[RFC] design doc: proposal for off-cpu profiling #144

florianl · 2024-08-31T10:55:36Z

This proposal builds on and follows the approach described in #114.

Signed-off-by: Florian Lehner <[email protected]>

felixge

This is a very promising proposal, thanks for submitting it 🙇 .

I think only the capabilities in Option B make sense to me. Capturing Off-CPU stack trace samples without duration doesn't seem useful to me.

The other important question is sampling. I suspect that sampling based on Off-CPU duration is going to produce more useful results than giving each event an equal chance of being captured. JFR implements this with thresholds, but we could also explore something along the lines of Go's Allocation sampling strategy that sets randomized sampling points drawn from an exponential distribution with a desired mean.

As far as other implementation details are concerned, it might be worth considering the following prior art:

Off-CPU Analysis article from Brendan Gregg
bcc's offcputime.py: Which seems to only use a finish_task_switch kprobe without instrumenting a tracepoint.
Perfetto's CPU Scheduling Event Docs: Which discusses using sched_waking as an alternative to sched_switch.

My approval indicates that I support the general proposal along the lines of option B, and that we should to hash out sampling strategies and implementation details during prototyping. The results of the prototype should inform the final decision about including the feature.

Oh and I guess another obvious thing to point out: The approach outlined here only seems applicable to programs that rely on blocking I/O using native OS threads. It's not going to work for light weight threads in Go (Goroutines) or Java (Project Loom) or async I/O approaches like Node.js. But I'd imagine it will work well for many C/C++/Ruby/Python/PHP/etc. applications. This should probably be clarified in the document.

design-docs/00001-off-cpu-profiling/README.md

tsint · 2024-09-05T06:34:46Z

Considering that off-CPU profiling is more expensive, it is recommended to add a process filter so that only processes meeting certain criteria are analyzed.

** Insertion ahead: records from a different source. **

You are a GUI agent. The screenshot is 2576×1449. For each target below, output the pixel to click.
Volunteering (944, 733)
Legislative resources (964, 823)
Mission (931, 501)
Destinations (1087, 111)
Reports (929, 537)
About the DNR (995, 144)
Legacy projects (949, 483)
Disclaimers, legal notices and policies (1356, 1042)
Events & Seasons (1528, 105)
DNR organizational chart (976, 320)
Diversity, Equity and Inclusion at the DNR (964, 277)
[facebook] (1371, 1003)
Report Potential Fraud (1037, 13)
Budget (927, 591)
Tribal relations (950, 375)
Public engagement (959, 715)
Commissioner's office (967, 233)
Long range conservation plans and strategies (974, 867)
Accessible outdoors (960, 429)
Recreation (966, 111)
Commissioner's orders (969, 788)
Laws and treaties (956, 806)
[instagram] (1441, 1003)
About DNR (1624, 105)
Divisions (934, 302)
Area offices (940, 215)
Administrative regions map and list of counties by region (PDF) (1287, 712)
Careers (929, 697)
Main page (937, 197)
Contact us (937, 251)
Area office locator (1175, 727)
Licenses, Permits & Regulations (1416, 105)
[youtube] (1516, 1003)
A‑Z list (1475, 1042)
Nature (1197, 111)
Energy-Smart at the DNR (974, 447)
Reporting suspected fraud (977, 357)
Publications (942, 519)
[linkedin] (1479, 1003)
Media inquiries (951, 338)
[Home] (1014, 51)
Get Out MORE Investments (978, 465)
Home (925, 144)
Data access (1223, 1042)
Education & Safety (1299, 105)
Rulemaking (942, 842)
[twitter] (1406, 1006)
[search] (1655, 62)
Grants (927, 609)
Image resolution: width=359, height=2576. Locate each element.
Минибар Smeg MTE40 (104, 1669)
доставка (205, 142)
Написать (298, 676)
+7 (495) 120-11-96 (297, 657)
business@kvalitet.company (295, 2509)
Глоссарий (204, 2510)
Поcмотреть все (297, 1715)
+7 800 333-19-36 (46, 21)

florianl · 2024-09-05T07:00:01Z

[..], it is recommended to add a process filter so that only processes meeting certain criteria are analyzed.

Filtering for a specific process is, from my point of view, not a viable option, as

the complete architecture of the profiling agent is focused on complete system profiling, so the architecture would need to change.
filtering for a process would not mitigate the named risks
filtering for a process would also add significant additional (management) complexity, as process can fork, become zombies etc.

tsint · 2024-09-05T07:46:09Z

If off-CPU profiling consumes too many resources, it becomes unsuitable for high-load servers. In many cases, people use profiler to solve problems, and the servers experiencing issues often have insufficient resources. On servers with ample resources, the need for a profiler is not as urgent.

florianl · 2024-09-05T08:01:24Z

[..] it becomes unsuitable for high-load servers. In many cases, people use profiler to solve problems, and the servers experiencing issues often have insufficient resources.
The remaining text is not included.